A floresta começa a ficar mais rala, então deve estar chegando perto de algum riacho ou coisa do tipo. Minha garganta está implorando por água, parece tão seca que dá a impressão de estar pegando fogo. Paro para consultar o canto dos tordos, mas como não teve alteração, continuo em seguida. Além da sede algo mais me incomodava... “Não vire mais um bestante colocado numa arena para morrer para a Capital! Continue sendo você, não importa o que aconteça” ... As palavras de minha irmã rondam minha cabeça, é quase como se ela estivesse aqui, do meu lado, falando isso para mim. Ser eu mesma, penso, tenho que tentar, por Dorothy...Mas como saber se eu ainda sou a mesma de ontem de manhã?

Sou Maysilee Donner, o segundo tributo feminino do distrito 12. Tenho uma irmã gêmea – Dorothy Donner – que está na praça nesse momento, assistindo ao segundo massacre quartenário afim de saber como eu estou. Não morri no banho de sangue graças a uma menininha de 13 anos do distrito 3 que – todos diziam- ser estranha, pelo que eu tinha ouvido da entrevista dela...Podia concluir que ela não era o que se denomina normal, mas ela havia me salvado. Agora estou à procura de água e...

Nesse momento um alivio toma conta do meu corpo, posso ouvir o barulho de água corrente. Mesmo morta de cansada como eu estou, começo a correr no mesmo instante. Chego a um lindo riacho, sem dúvidas este pode ser facilmente um dos locais mais lindos que eu já havia visto na vida se eu não estivesse num jogo mortal. Me ajoelho perto do riacho e estendo minhas mão, mas no segundo em que elas vão tocar a água ouço passos corridos. Não posso me dar ao luxo de continuar parada, o desespero toma conta de mim.

Então um tordo começa a cantar, eu o encaro curiosa. Ele está em cima de uma bela árvore enorme... Árvore! É isso! Não hesito nem um segundo e corro para a árvore que se encontra há alguns passos atrás de mim. Vou para o lado oposto do tronco, como uma forma – idiota- de camuflagem e começo a escalar.

Eu nunca tinha escalado antes, só no centro de treinamento, mas era com equipamentos, logo percebo que não é a mesma coisa. Pela primeira vez, sinto que estava fazendo alguma coisa certa: escalar é ótimo! Não me importo que os galhos arranhassem minha pele ou com o vento frio, eu me sinto... Como um pássaro, um tordo livre para voar e cantar no céu.
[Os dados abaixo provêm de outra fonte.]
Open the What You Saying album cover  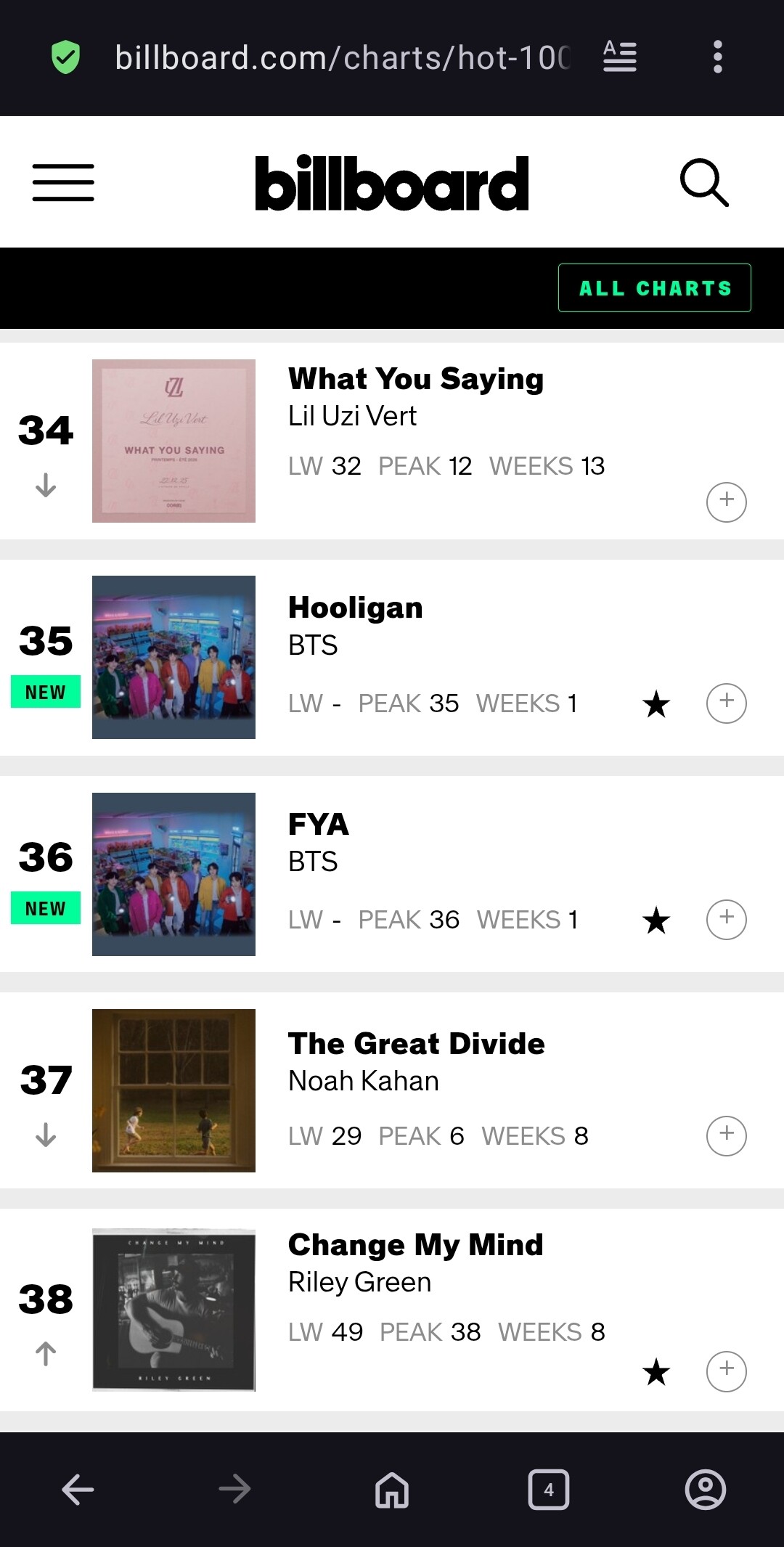[173, 441]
Mas não consigo aproveitar a sensação por muito tempo, mal chego na copa da árvore e já posso avistar o tributo chegando no riacho.
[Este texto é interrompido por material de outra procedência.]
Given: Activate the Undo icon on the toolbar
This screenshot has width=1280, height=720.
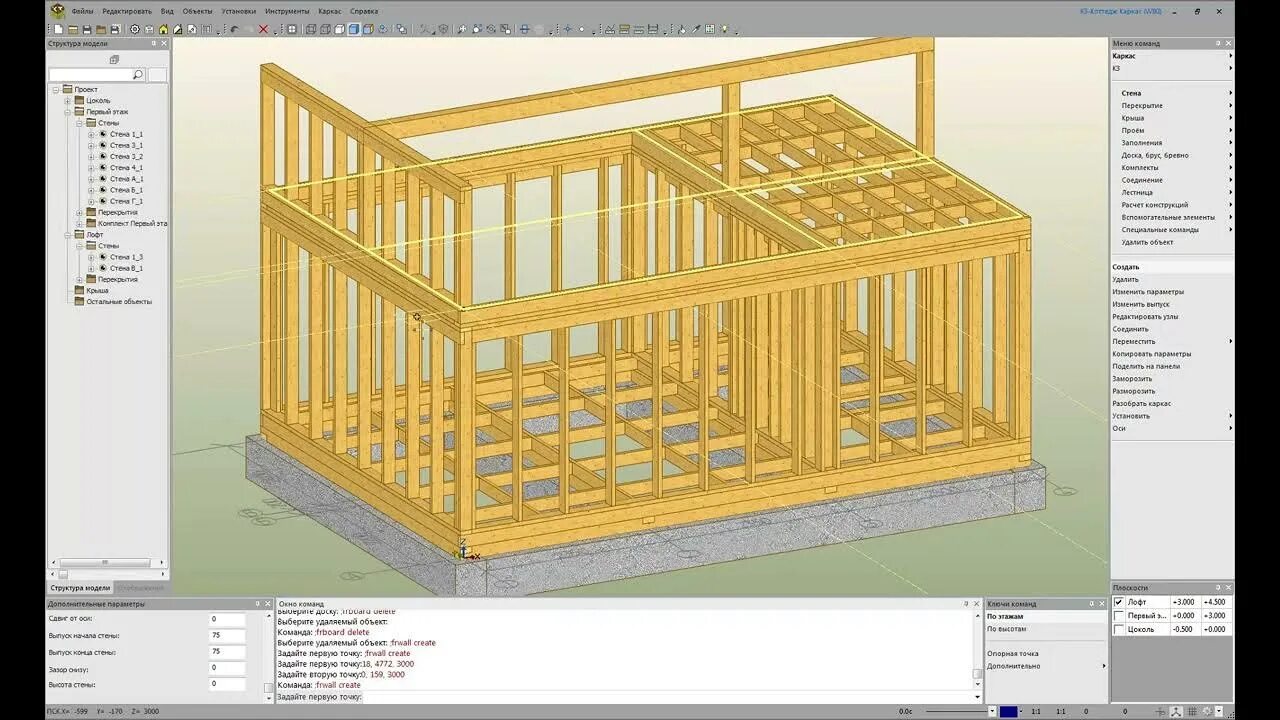Looking at the screenshot, I should 234,29.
Minha garganta grita em agonia. Quem deveria estar ali, bebendo aquela água gelada e cristalina era eu e não aquele maldito menino, que se eu não me engano é do distrito 6. Mas então olho para as outras árvores, nenhum barulho... Os tordos pararam de cantar... Olho alarmada para o menino, enquanto ele termina de beber a água límpida e cristalina. De repente começa a se contorcer compulsivamente. Observo seu corpo cair sem vida na corrente de que o que , na verdade, nunca fora água cristalina e sim um veneno digno de um massacre quartenário, assim como o resto da arena.